§ **BRIEF**
Without the images, print all the entries below exactly as given.

§ **RECORD SET**
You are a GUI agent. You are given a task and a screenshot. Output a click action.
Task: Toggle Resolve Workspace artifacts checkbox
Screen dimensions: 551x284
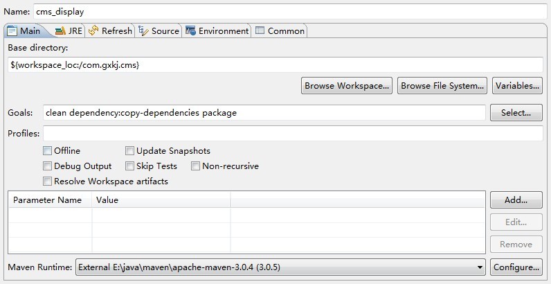[47, 181]
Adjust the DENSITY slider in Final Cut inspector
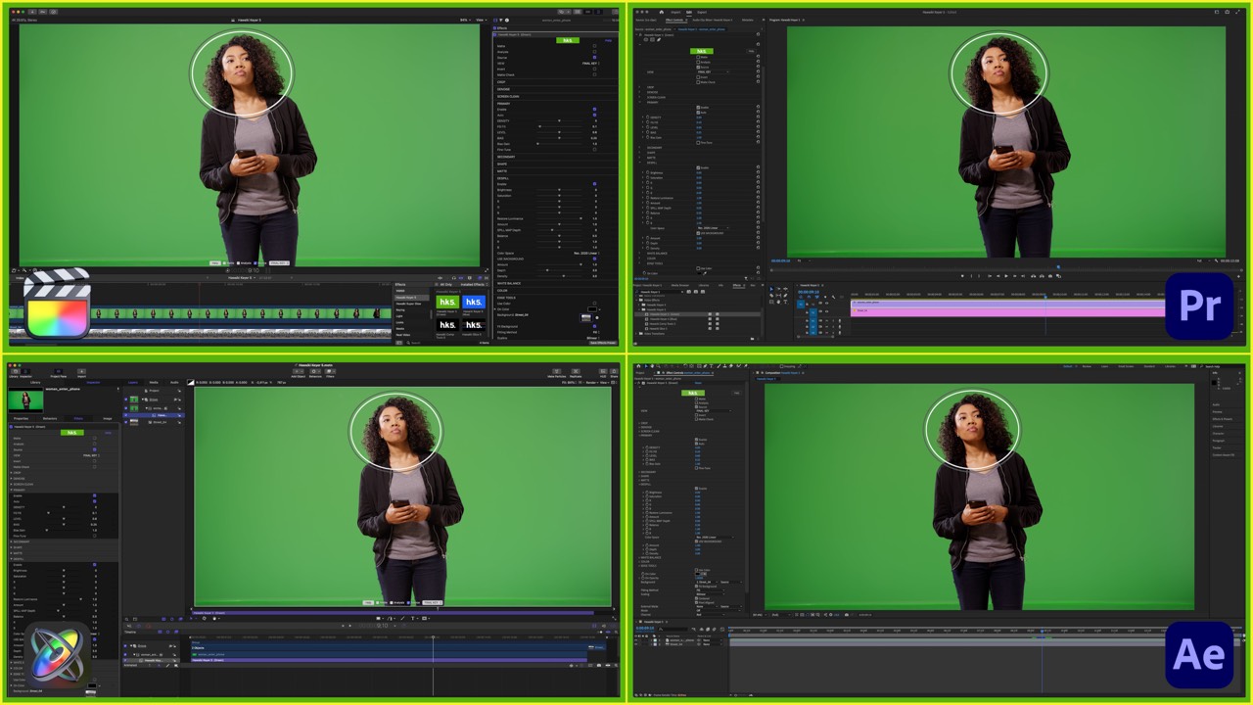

§ **ANSWER SPACE**
You are a GUI agent. You are given a task and a screenshot. Output a click action.
Task: Toggle Resolve Workspace artifacts checkbox
Screen dimensions: 551x284
[47, 181]
Adjust the DENSITY slider in Final Cut inspector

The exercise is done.